Written task
Render every line of the records below as a numbered list, leaving out any blank lines.

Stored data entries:
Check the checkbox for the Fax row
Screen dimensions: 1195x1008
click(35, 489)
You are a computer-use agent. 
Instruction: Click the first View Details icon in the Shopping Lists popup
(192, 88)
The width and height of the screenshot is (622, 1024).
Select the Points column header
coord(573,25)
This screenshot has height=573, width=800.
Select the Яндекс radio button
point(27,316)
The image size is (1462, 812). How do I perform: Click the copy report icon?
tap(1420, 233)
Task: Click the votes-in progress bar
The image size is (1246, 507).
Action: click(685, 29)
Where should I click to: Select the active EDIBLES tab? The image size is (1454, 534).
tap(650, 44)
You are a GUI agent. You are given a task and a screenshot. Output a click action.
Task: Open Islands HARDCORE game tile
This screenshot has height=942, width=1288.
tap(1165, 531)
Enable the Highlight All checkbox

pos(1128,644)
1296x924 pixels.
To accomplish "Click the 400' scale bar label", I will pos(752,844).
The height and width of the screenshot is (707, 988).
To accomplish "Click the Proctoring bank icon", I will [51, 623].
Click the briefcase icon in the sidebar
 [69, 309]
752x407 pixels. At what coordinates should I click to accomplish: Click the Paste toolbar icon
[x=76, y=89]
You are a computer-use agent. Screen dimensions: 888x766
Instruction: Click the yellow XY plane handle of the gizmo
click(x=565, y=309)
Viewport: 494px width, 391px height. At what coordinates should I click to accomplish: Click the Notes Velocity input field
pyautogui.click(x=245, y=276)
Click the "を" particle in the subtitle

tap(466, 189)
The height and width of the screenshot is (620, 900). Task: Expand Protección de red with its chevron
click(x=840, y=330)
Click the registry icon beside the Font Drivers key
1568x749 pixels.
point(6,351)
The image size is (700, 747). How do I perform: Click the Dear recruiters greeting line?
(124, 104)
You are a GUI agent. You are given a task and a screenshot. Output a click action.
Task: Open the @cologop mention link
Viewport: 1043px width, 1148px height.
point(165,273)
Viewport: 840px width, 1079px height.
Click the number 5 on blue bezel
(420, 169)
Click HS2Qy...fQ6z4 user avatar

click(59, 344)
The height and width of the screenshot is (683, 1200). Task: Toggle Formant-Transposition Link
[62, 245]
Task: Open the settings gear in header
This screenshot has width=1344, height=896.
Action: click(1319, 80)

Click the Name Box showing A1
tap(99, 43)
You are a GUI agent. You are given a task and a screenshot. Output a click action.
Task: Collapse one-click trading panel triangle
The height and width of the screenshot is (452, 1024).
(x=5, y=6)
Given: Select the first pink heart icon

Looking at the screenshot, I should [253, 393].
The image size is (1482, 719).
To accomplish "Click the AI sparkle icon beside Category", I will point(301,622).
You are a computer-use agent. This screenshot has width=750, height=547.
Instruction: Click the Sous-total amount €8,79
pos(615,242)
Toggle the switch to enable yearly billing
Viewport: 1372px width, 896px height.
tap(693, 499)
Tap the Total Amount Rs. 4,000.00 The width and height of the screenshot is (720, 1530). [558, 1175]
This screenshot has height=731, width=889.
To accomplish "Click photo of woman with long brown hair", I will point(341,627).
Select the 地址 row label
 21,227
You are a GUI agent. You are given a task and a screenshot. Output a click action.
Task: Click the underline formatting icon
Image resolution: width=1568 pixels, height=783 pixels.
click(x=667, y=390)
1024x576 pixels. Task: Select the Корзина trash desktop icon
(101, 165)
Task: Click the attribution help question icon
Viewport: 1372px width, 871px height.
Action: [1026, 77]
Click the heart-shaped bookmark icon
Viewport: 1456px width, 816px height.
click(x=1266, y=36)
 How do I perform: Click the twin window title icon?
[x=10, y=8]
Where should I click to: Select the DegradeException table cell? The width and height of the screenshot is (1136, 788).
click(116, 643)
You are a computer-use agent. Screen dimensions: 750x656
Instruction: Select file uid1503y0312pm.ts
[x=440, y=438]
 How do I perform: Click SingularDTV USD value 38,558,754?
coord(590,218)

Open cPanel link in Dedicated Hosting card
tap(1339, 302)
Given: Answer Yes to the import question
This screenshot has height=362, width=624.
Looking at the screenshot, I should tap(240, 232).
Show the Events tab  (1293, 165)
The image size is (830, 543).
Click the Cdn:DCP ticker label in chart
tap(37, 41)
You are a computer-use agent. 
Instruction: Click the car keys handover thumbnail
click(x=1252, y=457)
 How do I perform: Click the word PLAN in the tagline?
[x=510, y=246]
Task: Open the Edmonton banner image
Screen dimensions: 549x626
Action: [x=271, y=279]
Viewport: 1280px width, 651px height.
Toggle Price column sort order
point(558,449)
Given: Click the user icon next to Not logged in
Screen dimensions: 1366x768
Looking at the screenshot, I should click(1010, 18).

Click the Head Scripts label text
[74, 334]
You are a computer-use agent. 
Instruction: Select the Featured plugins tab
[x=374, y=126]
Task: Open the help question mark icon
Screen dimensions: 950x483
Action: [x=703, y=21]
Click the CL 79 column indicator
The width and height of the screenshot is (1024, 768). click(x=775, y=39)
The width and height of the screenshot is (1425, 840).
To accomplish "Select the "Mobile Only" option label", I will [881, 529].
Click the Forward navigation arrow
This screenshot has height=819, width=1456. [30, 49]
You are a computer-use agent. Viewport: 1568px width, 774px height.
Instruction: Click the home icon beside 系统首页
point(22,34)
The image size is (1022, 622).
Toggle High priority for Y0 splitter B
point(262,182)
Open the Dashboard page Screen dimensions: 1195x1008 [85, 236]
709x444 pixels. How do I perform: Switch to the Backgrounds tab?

Right answer
1. Check the checkbox for the Fax row
2. Screen dimensions: 1195x1008
3. click(35, 489)
4. You are a computer-use agent. 
5. Instruction: Click the first View Details icon in the Shopping Lists popup
6. (192, 88)
7. The width and height of the screenshot is (622, 1024).
8. Select the Points column header
9. coord(573,25)
10. This screenshot has height=573, width=800.
11. Select the Яндекс radio button
12. point(27,316)
13. The image size is (1462, 812). How do I perform: Click the copy report icon?
14. tap(1420, 233)
15. Task: Click the votes-in progress bar
16. The image size is (1246, 507).
17. Action: click(685, 29)
18. Where should I click to: Select the active EDIBLES tab? The image size is (1454, 534).
19. tap(650, 44)
20. You are a GUI agent. You are given a task and a screenshot. Output a click action.
21. Task: Open Islands HARDCORE game tile
22. This screenshot has height=942, width=1288.
23. tap(1165, 531)
24. Enable the Highlight All checkbox
25. pos(1128,644)
26. 1296x924 pixels.
27. To accomplish "Click the 400' scale bar label", I will pos(752,844).
28. The height and width of the screenshot is (707, 988).
29. To accomplish "Click the Proctoring bank icon", I will [51, 623].
30. Click the briefcase icon in the sidebar
31.  [69, 309]
32. 752x407 pixels. At what coordinates should I click to accomplish: Click the Paste toolbar icon
33. [x=76, y=89]
34. You are a computer-use agent. Screen dimensions: 888x766
35. Instruction: Click the yellow XY plane handle of the gizmo
36. click(x=565, y=309)
37. Viewport: 494px width, 391px height. At what coordinates should I click to accomplish: Click the Notes Velocity input field
38. pyautogui.click(x=245, y=276)
39. Click the "を" particle in the subtitle
40. tap(466, 189)
41. The height and width of the screenshot is (620, 900). Task: Expand Protección de red with its chevron
42. click(x=840, y=330)
43. Click the registry icon beside the Font Drivers key
44. 1568x749 pixels.
45. point(6,351)
46. The image size is (700, 747). How do I perform: Click the Dear recruiters greeting line?
47. (124, 104)
48. You are a GUI agent. You are given a task and a screenshot. Output a click action.
49. Task: Open the @cologop mention link
50. Viewport: 1043px width, 1148px height.
51. point(165,273)
52. Viewport: 840px width, 1079px height.
53. Click the number 5 on blue bezel
54. (420, 169)
55. Click HS2Qy...fQ6z4 user avatar
56. click(59, 344)
57. The height and width of the screenshot is (683, 1200). Task: Toggle Formant-Transposition Link
58. [62, 245]
59. Task: Open the settings gear in header
60. This screenshot has width=1344, height=896.
61. Action: click(1319, 80)
62. Click the Name Box showing A1
63. tap(99, 43)
64. You are a GUI agent. You are given a task and a screenshot. Output a click action.
65. Task: Collapse one-click trading panel triangle
66. The height and width of the screenshot is (452, 1024).
67. (x=5, y=6)
68. Given: Select the first pink heart icon
69. Looking at the screenshot, I should [253, 393].
70. The image size is (1482, 719).
71. To accomplish "Click the AI sparkle icon beside Category", I will point(301,622).
72. You are a computer-use agent. This screenshot has width=750, height=547.
73. Instruction: Click the Sous-total amount €8,79
74. pos(615,242)
75. Toggle the switch to enable yearly billing
76. Viewport: 1372px width, 896px height.
77. tap(693, 499)
78. Tap the Total Amount Rs. 4,000.00 The width and height of the screenshot is (720, 1530). [558, 1175]
79. This screenshot has height=731, width=889.
80. To accomplish "Click photo of woman with long brown hair", I will point(341,627).
81. Select the 地址 row label
82.  21,227
83. You are a GUI agent. You are given a task and a screenshot. Output a click action.
84. Task: Click the underline formatting icon
85. Image resolution: width=1568 pixels, height=783 pixels.
86. click(x=667, y=390)
87. 1024x576 pixels. Task: Select the Корзина trash desktop icon
88. (101, 165)
89. Task: Click the attribution help question icon
90. Viewport: 1372px width, 871px height.
91. Action: [1026, 77]
92. Click the heart-shaped bookmark icon
93. Viewport: 1456px width, 816px height.
94. click(x=1266, y=36)
95.  How do I perform: Click the twin window title icon?
96. [x=10, y=8]
97. Where should I click to: Select the DegradeException table cell? The width and height of the screenshot is (1136, 788).
98. click(116, 643)
99. You are a computer-use agent. Screen dimensions: 750x656
100. Instruction: Select file uid1503y0312pm.ts
101. [x=440, y=438]
102.  How do I perform: Click SingularDTV USD value 38,558,754?
103. coord(590,218)
104. Open cPanel link in Dedicated Hosting card
105. tap(1339, 302)
106. Given: Answer Yes to the import question
107. This screenshot has height=362, width=624.
108. Looking at the screenshot, I should tap(240, 232).
109. Show the Events tab  (1293, 165)
110. The image size is (830, 543).
111. Click the Cdn:DCP ticker label in chart
112. tap(37, 41)
113. You are a computer-use agent. 
114. Instruction: Click the car keys handover thumbnail
115. click(x=1252, y=457)
116.  How do I perform: Click the word PLAN in the tagline?
117. [x=510, y=246]
118. Task: Open the Edmonton banner image
119. Screen dimensions: 549x626
120. Action: [x=271, y=279]
121. Viewport: 1280px width, 651px height.
122. Toggle Price column sort order
123. point(558,449)
124. Given: Click the user icon next to Not logged in
125. Screen dimensions: 1366x768
126. Looking at the screenshot, I should click(1010, 18).
127. Click the Head Scripts label text
128. [74, 334]
129. You are a computer-use agent. 
130. Instruction: Select the Featured plugins tab
131. [x=374, y=126]
132. Task: Open the help question mark icon
133. Screen dimensions: 950x483
134. Action: [x=703, y=21]
135. Click the CL 79 column indicator
136. The width and height of the screenshot is (1024, 768). click(x=775, y=39)
137. The width and height of the screenshot is (1425, 840).
138. To accomplish "Select the "Mobile Only" option label", I will [881, 529].
139. Click the Forward navigation arrow
140. This screenshot has height=819, width=1456. [30, 49]
141. You are a computer-use agent. Viewport: 1568px width, 774px height.
142. Instruction: Click the home icon beside 系统首页
143. point(22,34)
144. The image size is (1022, 622).
145. Toggle High priority for Y0 splitter B
146. point(262,182)
147. Open the Dashboard page Screen dimensions: 1195x1008 [85, 236]
148. 709x444 pixels. How do I perform: Switch to the Backgrounds tab?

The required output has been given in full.